A lot of barns do give discounts for multiple horses, look in your area.

The idea of having MY two horses separate is not something i'd be on board with. Its a waste of time and you;d have to split up what time you did have to spend with one vs. the other. But if you dont mind that, then go for it.


----------



## csimkunas6 (Apr 18, 2010)

LetAGrlShowU said:


> A lot of barns do give discounts for multiple horses, look in your area.
> 
> The idea of having MY two horses separate is not something i'd be on board with. Its a waste of time and you;d have to split up what time you did have to spend with one vs. the other. But if you dont mind that, then go for it.


Very true, I do know for a fact that if I do get his brother, I will only be able to go out to see him 3-4 times per week, where with Rodeo being so close, I would easily be able to see him everyday. 

Thanks so much for the input!


----------



## caseymyhorserocks (Apr 5, 2010)

Typically there is discounts. And I would recommend keeping them at one barn. You could move barns, but that probably wouldn't be ideal. Does your barn have more than one types of board?? If they are all filled up on Full Board, see if they have room in Self\Partial board. You could pay someone a little money for coming and caring for your horse, assuming your barn would allow that. Or, do they have different areas to keep horses, stalls, pastures, dry lots, etc., and are maybe another one of those open? Good luck ;-)


----------



## cakemom (Jul 4, 2010)

Can they share a stall for a while, in other words one of them would use it during the day, one at night? Rotating their pasture space as well, we do that with two horses at the barn now (a clients two horses).
_Posted via Mobile Device_


----------



## AllegroAdante (Sep 28, 2008)

Do you think there will be an openings coming up at Rodeo's barn soon? If so see if you can have the next available stall and keep them at 2 different barns temporarily until that stall comes open

Or move them both to the one that Higher Time is at?

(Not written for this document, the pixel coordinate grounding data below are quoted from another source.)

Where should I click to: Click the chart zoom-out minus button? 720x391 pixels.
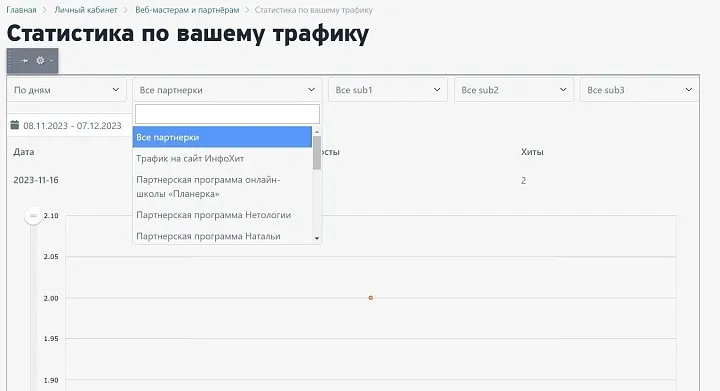click(x=33, y=215)
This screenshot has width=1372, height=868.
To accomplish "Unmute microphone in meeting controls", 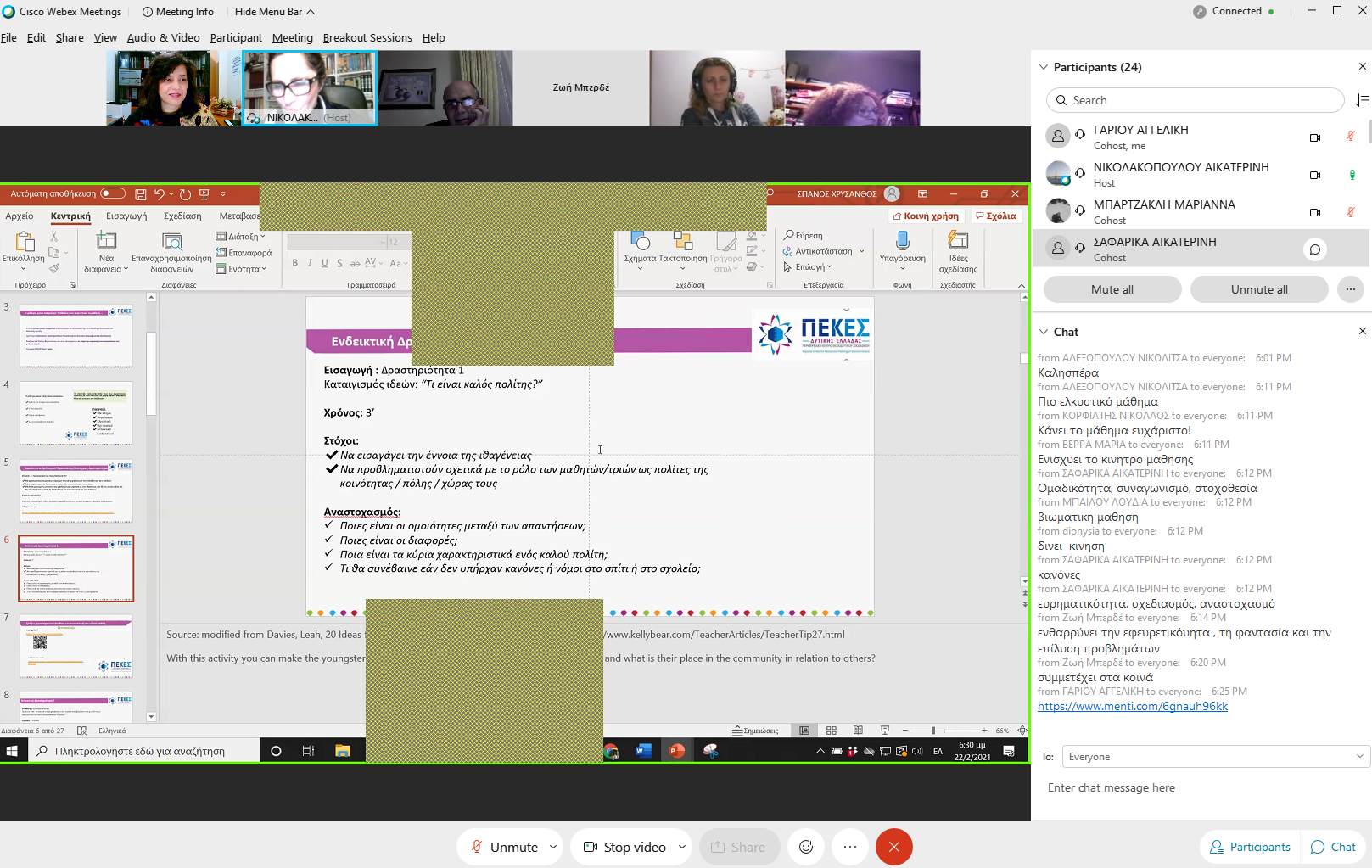I will click(505, 847).
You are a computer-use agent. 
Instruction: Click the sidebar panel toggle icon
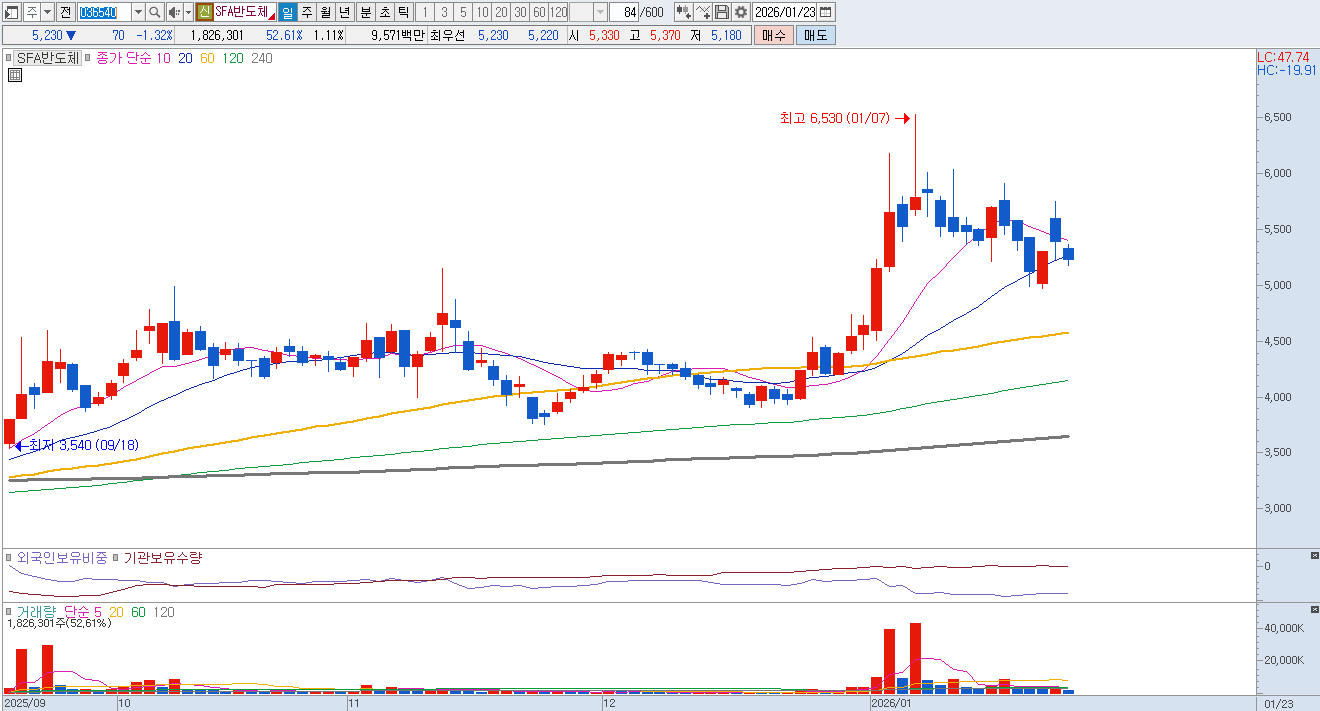point(13,12)
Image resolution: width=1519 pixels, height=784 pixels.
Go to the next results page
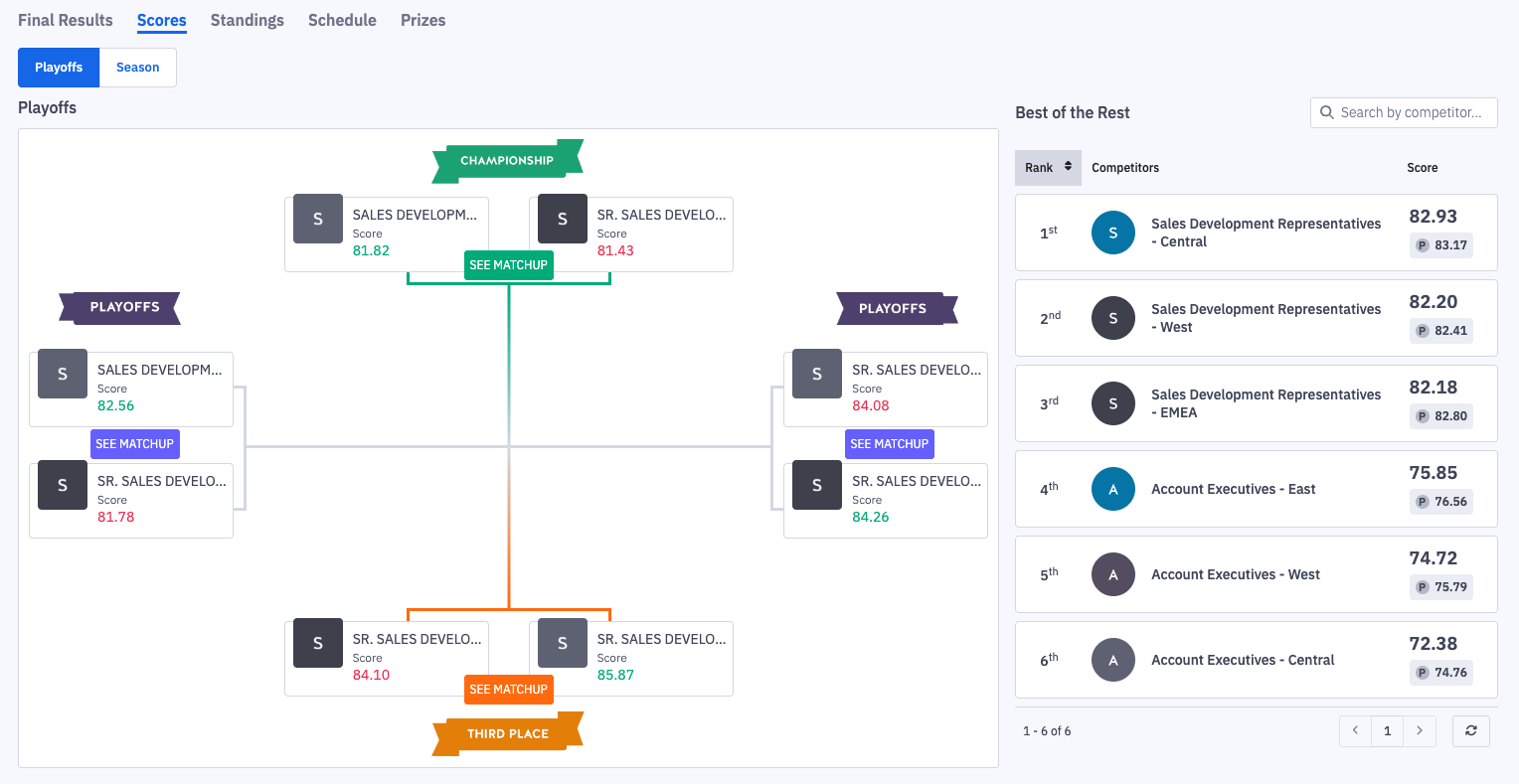[1420, 731]
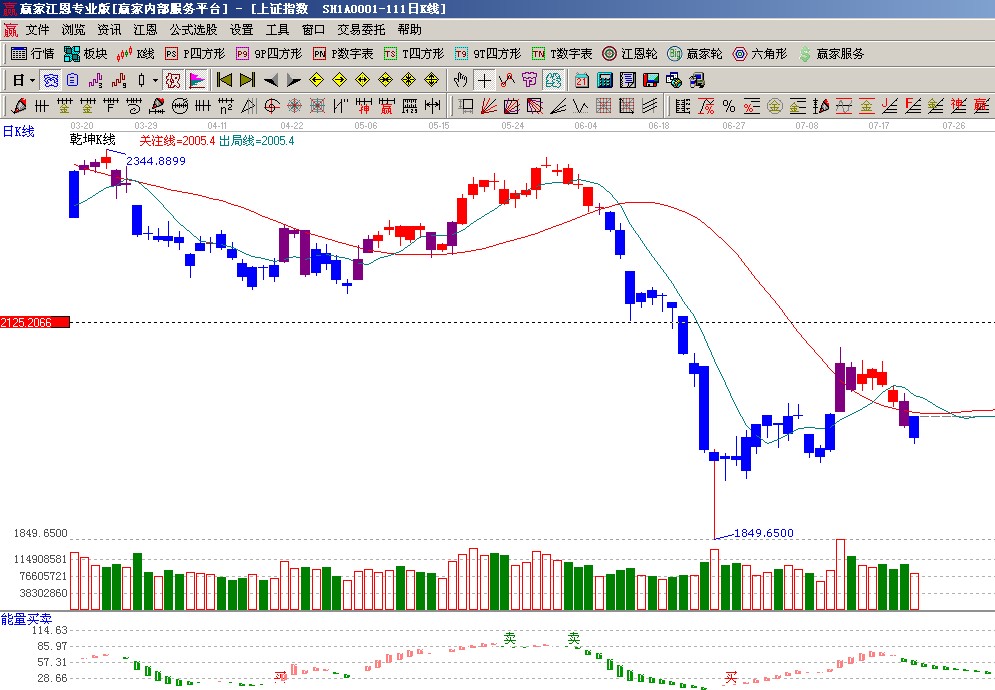Jump to first bar with skip-back arrow
Image resolution: width=995 pixels, height=690 pixels.
pyautogui.click(x=224, y=80)
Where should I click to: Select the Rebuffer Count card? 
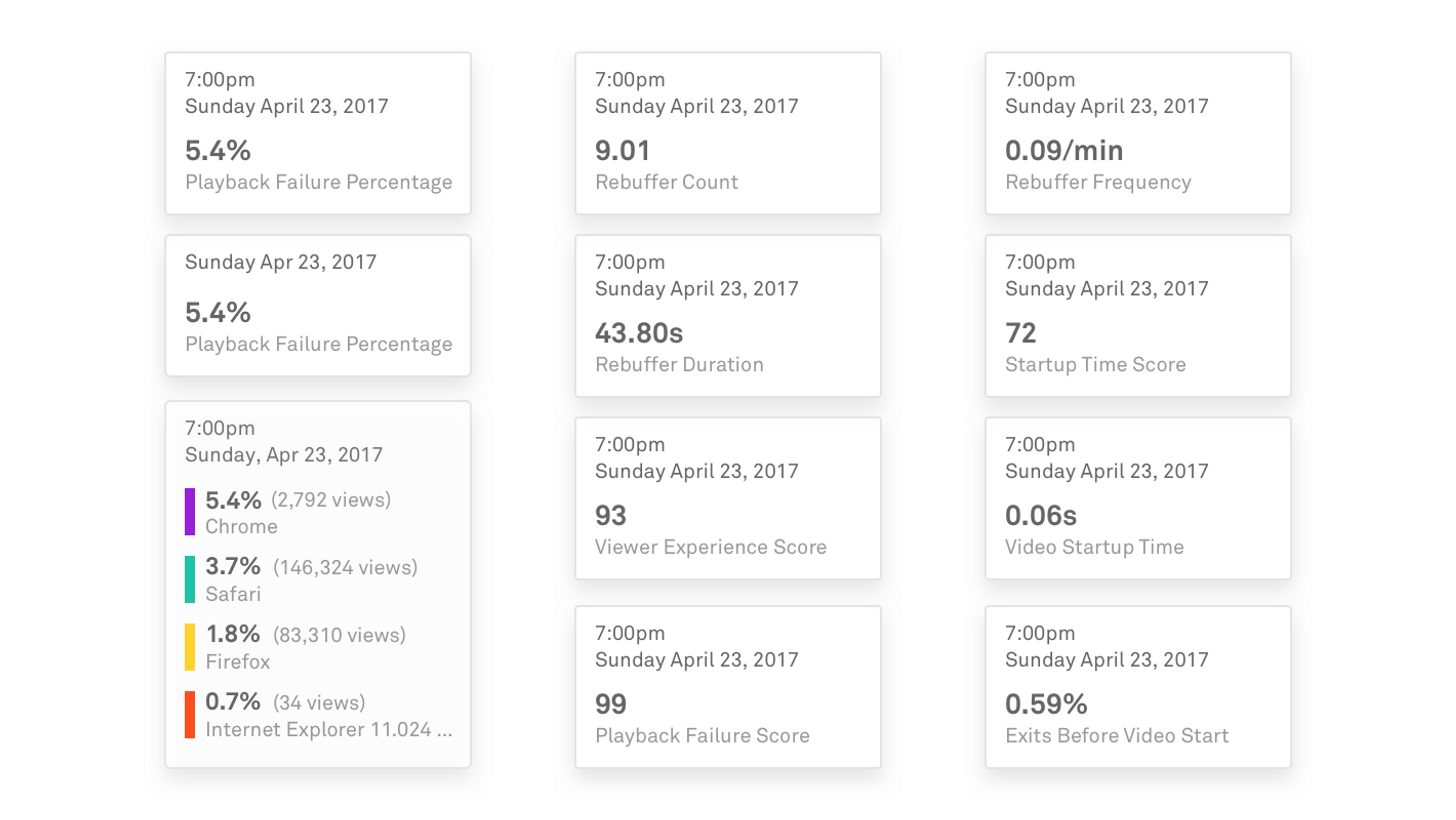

Cakemom's idea sounds pretty good, but that would depend on the weather in your area - and what if one of them got hurt and had to be on stall rest? Would you want the other turned out permanently and without the option of going into a stall while the other was healing?


----------



## Reiterin (Mar 28, 2010)

Like Allegro said... does you current barn have a waiting list to get into it? How long do you think it would be before you might move in the new horse....
If it's not too long then you might temporarily board at another barn. Depends on how long you think you can handle visiting 2 different barns. 

and Yes, I think many barns offer discounted board for 2nd horses.

Talk to you current barn and check out the situation. good luck.


----------



## Beauseant (Oct 22, 2010)

We did this....on a temporary basis.

When we bought Beau, there were no openings at the barn where Epona was kept....so we had them at seperate barns. It was impossible to go see them both each day...so we only got to go to Beau's barn 3 or so times a week. He wasn't being cared for properly, his water buckets weren't changed for days, and he was left in his stall with no other horses in also...etc. So we HAD to go see him every day, just to make sure he was being cared for properly....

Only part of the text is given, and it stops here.